- [TRY IT] Make an exact copy of all the data.

- [EXTRACTED MATERIAL]
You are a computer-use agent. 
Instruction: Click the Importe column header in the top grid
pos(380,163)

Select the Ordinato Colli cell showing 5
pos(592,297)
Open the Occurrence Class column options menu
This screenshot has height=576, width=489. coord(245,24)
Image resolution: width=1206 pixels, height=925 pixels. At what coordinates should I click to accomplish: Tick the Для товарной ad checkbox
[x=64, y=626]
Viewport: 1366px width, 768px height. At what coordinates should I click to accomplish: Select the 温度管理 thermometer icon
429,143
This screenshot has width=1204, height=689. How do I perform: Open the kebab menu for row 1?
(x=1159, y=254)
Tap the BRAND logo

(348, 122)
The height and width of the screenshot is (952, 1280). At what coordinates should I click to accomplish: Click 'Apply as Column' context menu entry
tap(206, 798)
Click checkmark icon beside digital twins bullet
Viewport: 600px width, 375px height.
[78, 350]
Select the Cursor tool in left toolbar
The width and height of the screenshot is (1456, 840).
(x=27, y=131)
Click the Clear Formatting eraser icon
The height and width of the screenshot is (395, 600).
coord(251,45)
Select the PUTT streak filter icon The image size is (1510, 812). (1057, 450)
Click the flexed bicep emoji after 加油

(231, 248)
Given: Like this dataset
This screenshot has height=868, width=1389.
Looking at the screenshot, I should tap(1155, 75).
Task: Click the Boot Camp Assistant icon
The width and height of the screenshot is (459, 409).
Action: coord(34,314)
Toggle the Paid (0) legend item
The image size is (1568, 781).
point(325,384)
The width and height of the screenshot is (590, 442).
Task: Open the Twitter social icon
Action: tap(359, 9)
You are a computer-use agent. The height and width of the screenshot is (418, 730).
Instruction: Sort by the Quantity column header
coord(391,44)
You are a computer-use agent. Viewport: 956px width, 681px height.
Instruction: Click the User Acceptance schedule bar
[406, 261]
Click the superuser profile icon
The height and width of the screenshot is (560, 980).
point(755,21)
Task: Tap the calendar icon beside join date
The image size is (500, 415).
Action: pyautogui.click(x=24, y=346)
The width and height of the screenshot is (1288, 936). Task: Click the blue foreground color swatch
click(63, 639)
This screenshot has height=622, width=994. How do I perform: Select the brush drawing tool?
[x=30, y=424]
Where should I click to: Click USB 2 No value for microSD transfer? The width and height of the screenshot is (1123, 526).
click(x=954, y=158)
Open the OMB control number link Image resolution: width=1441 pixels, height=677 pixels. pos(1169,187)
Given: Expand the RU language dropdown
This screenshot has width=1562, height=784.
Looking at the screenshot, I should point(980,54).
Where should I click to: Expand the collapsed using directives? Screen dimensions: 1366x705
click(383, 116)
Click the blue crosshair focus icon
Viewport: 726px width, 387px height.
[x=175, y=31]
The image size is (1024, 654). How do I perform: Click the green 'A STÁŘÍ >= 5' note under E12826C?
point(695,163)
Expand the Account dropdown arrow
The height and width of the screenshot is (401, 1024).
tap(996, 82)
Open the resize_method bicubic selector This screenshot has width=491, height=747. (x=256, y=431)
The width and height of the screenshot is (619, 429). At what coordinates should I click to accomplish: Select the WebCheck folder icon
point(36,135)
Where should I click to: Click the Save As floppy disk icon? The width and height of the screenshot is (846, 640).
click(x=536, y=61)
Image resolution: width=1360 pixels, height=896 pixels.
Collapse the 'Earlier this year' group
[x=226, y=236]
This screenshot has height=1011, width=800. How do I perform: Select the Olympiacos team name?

- [RESULT OF THIS EXERCISE]
You are a computer-use agent. 
Instruction: Click the Importe column header in the top grid
pos(380,163)

Select the Ordinato Colli cell showing 5
pos(592,297)
Open the Occurrence Class column options menu
This screenshot has height=576, width=489. coord(245,24)
Image resolution: width=1206 pixels, height=925 pixels. At what coordinates should I click to accomplish: Tick the Для товарной ad checkbox
[x=64, y=626]
Viewport: 1366px width, 768px height. At what coordinates should I click to accomplish: Select the 温度管理 thermometer icon
429,143
This screenshot has width=1204, height=689. How do I perform: Open the kebab menu for row 1?
(x=1159, y=254)
Tap the BRAND logo

(348, 122)
The height and width of the screenshot is (952, 1280). At what coordinates should I click to accomplish: Click 'Apply as Column' context menu entry
tap(206, 798)
Click checkmark icon beside digital twins bullet
Viewport: 600px width, 375px height.
[78, 350]
Select the Cursor tool in left toolbar
The width and height of the screenshot is (1456, 840).
(x=27, y=131)
Click the Clear Formatting eraser icon
The height and width of the screenshot is (395, 600).
coord(251,45)
Select the PUTT streak filter icon The image size is (1510, 812). (1057, 450)
Click the flexed bicep emoji after 加油

(231, 248)
Given: Like this dataset
This screenshot has height=868, width=1389.
Looking at the screenshot, I should tap(1155, 75).
Task: Click the Boot Camp Assistant icon
The width and height of the screenshot is (459, 409).
Action: coord(34,314)
Toggle the Paid (0) legend item
The image size is (1568, 781).
point(325,384)
The width and height of the screenshot is (590, 442).
Task: Open the Twitter social icon
Action: tap(359, 9)
You are a computer-use agent. The height and width of the screenshot is (418, 730).
Instruction: Sort by the Quantity column header
coord(391,44)
You are a computer-use agent. Viewport: 956px width, 681px height.
Instruction: Click the User Acceptance schedule bar
[406, 261]
Click the superuser profile icon
The height and width of the screenshot is (560, 980).
point(755,21)
Task: Tap the calendar icon beside join date
The image size is (500, 415).
Action: pyautogui.click(x=24, y=346)
The width and height of the screenshot is (1288, 936). Task: Click the blue foreground color swatch
click(63, 639)
This screenshot has height=622, width=994. How do I perform: Select the brush drawing tool?
[x=30, y=424]
Where should I click to: Click USB 2 No value for microSD transfer? The width and height of the screenshot is (1123, 526).
click(x=954, y=158)
Open the OMB control number link Image resolution: width=1441 pixels, height=677 pixels. pos(1169,187)
Given: Expand the RU language dropdown
This screenshot has width=1562, height=784.
Looking at the screenshot, I should point(980,54).
Where should I click to: Expand the collapsed using directives? Screen dimensions: 1366x705
click(383, 116)
Click the blue crosshair focus icon
Viewport: 726px width, 387px height.
[x=175, y=31]
The image size is (1024, 654). How do I perform: Click the green 'A STÁŘÍ >= 5' note under E12826C?
point(695,163)
Expand the Account dropdown arrow
The height and width of the screenshot is (401, 1024).
tap(996, 82)
Open the resize_method bicubic selector This screenshot has width=491, height=747. (x=256, y=431)
The width and height of the screenshot is (619, 429). At what coordinates should I click to accomplish: Select the WebCheck folder icon
point(36,135)
Where should I click to: Click the Save As floppy disk icon? The width and height of the screenshot is (846, 640).
click(x=536, y=61)
Image resolution: width=1360 pixels, height=896 pixels.
Collapse the 'Earlier this year' group
[x=226, y=236]
This screenshot has height=1011, width=800. How do I perform: Select the Olympiacos team name?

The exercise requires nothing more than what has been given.